THREE FILMS FROM SAMMO HUNG / CERT: 18 / DIRECTOR: YUEN WOO-PING / SREENPLAY: VARIOUS / STARRING: SAMMO HUNG, SING CHEN, JAMES TIEN / RELEASE DATE: OUT NOW
Although lesser known to international audiences, Sammo Hung is a powerhouse of action cinema, having studied and suffered with fellow Peking Opera alumni Jackie Chan and Yuen Biao. Once said to have the power of an elephant with the speed of a monkey, he is a once-in-a-generation character. Eureka Entertainment presents a fantastic trio of his early films on Blu-Ray, in what is a great introduction to the Hong Kong legend.
The first in the package is Sammo’s directorial debut: 1977’s The Iron-Fisted Monk. Sammo plays the brilliantly-named Rice Pounder Six, who is training at the Shaolin temple to gain revenge on the Manchus – responsible for his Uncle’s death, they’re a ridiculously evil ethnic minority who are shown bullying kids, beating people up and raping women, led by bad guy extraordinaire Fung Hark-On. Unusually for a Hong Kong movie of this era, the prolonged rape scene is very brutal and uncomfortable, but really makes you feel satisfied when the villain is inevitably defeated. With most of the film shot on location at Golden Harvest studios, it produces a claustrophobic but encapsulating appeal. Not Sammo’s finest work, but there’s still a lot to admire.
Next, we get The Magnificent Butcher (1979), directed by Yuen Woo Ping and featuring Sammo as the real life Butcher Wing. It features familiar beats of the genre, with a drunken beggar, mistaken identity and Fung Hark-On as a slimy villain once again. What stands out is how intricate the choreography is – one battle, featuring Yuen Biao, consists of seven techniques in one take, something which is unheard of in modern action filmmaking.
1987’s Eastern Condors, also directed by the big man himself, is a rare genre departure.
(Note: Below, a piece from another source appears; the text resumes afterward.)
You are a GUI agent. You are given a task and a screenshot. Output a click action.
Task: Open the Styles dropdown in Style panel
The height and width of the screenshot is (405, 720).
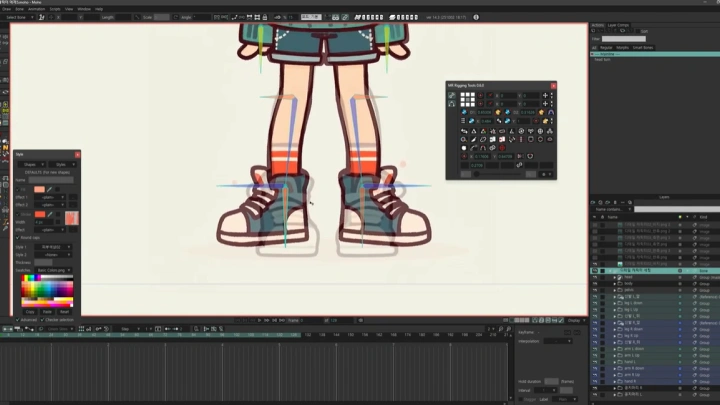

A homage to The Dirty Dozen, it features a group of criminals tasked with destroying a munitions dump in Vietnam. Sammo is at his slimmest point of his career here, placing an emphasis on high kicking techniques. Again featuring Yuen Biao, it contains references to many classic Vietnam films but, of course, with its own brand of action that only Hong Kong cinema can deliver. Yuen Wah (another Peking Opera school graduate) is great as the villain, a twitchy general with an unusual fighting style. It’s brutal, uncompromising and unique, just like Sammo.
All three discs are well restored and offer an English dub or original Cantonese track with subtitles. They contain Sammo Hung interviews, which are interesting but let down by his lack of articulate English. The audio commentaries, which feature Frank Djeng on Iron-Fisted Monk and Mike Leeder on the other two films, are full of interesting facts but, it has to be said, they don’t match Bey Logan’s work in this field. With interviews with Yuen Woo Ping and Yuen Wah rounding things off, this is probably Eureka’s strongest offering yet, a company that specialises in packages for true film fans who yearn for quality in the current streaming fog.